__What is required__:
Write the records out again without change. Leave the pictures behind.

__Extracted entries__:
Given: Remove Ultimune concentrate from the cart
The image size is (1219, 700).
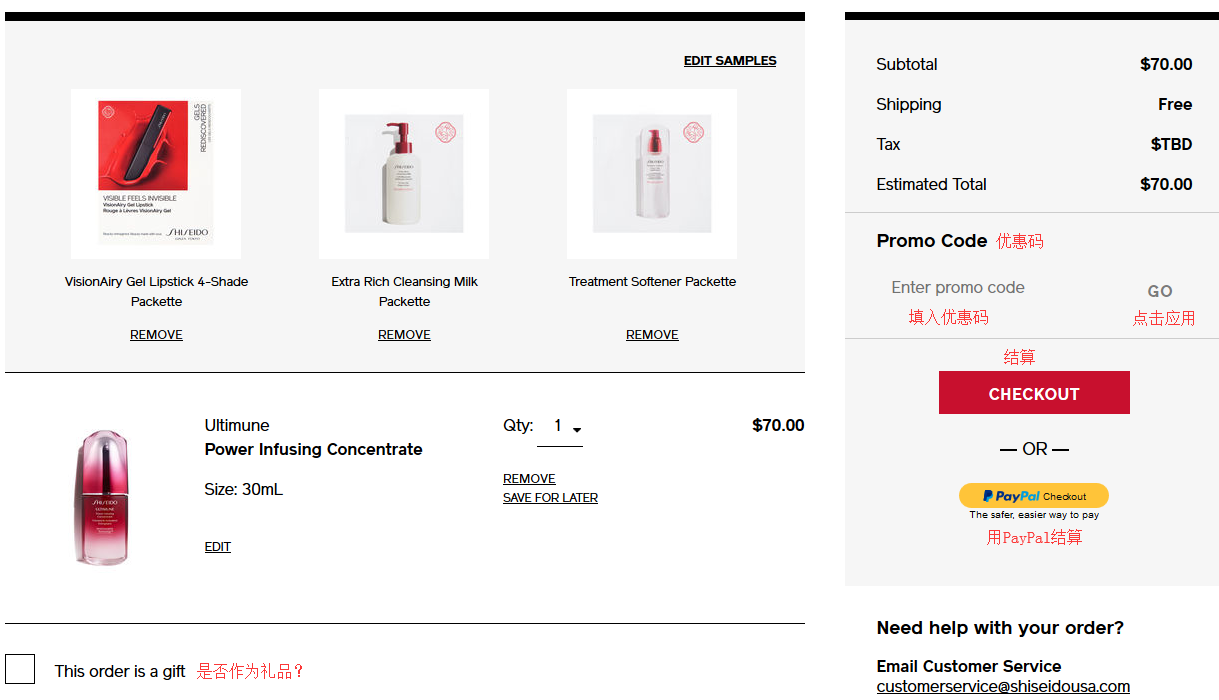Looking at the screenshot, I should pyautogui.click(x=529, y=479).
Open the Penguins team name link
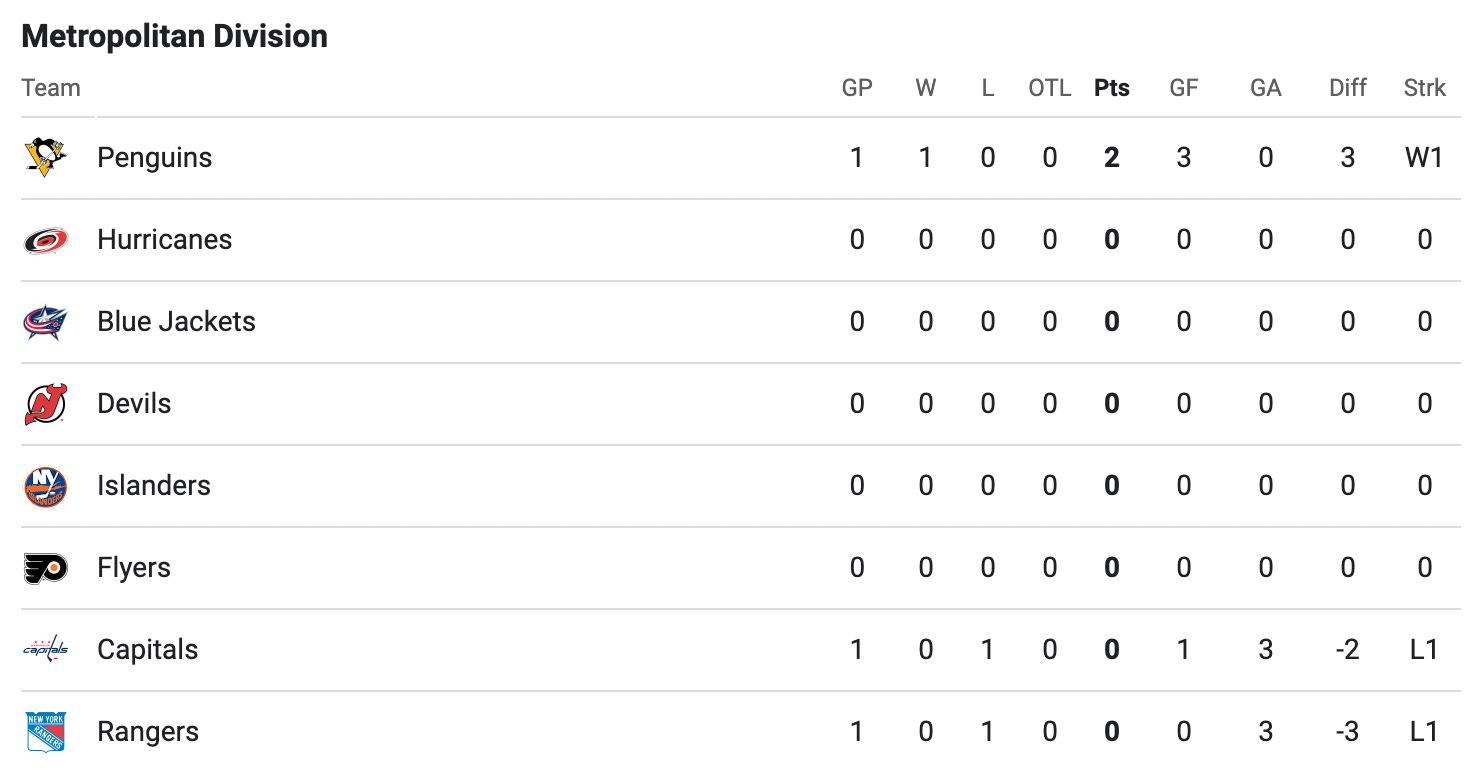 (x=155, y=158)
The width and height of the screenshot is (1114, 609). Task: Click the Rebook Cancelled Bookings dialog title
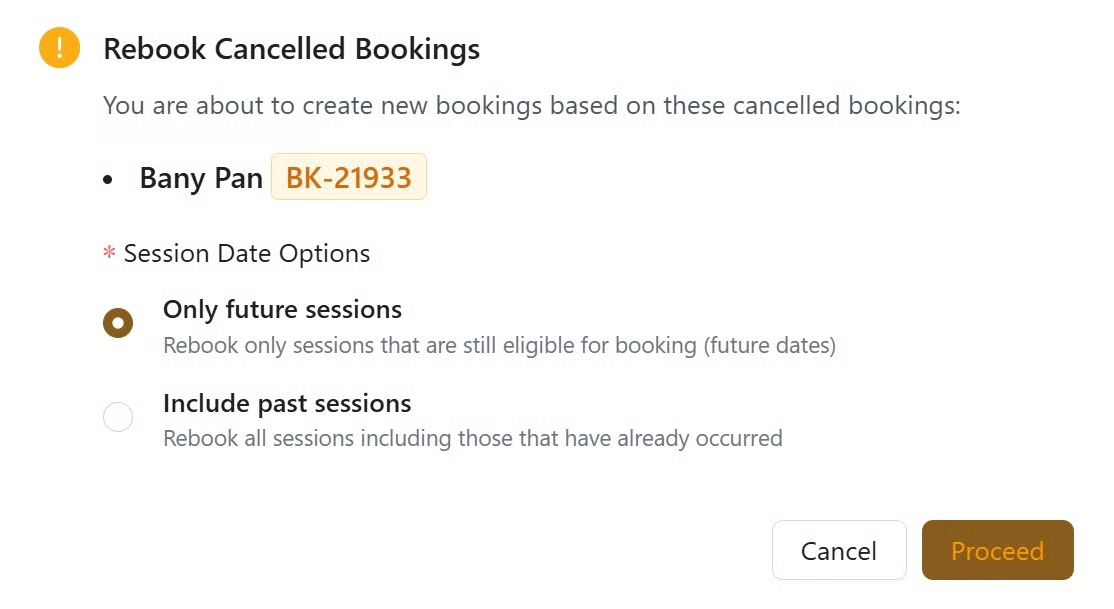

__Result of this task__:
Given: Remove Ultimune concentrate from the cart
The image size is (1219, 700).
Looking at the screenshot, I should pyautogui.click(x=529, y=479).
Open the Penguins team name link
 (x=155, y=158)
The width and height of the screenshot is (1114, 609). Task: Click the Rebook Cancelled Bookings dialog title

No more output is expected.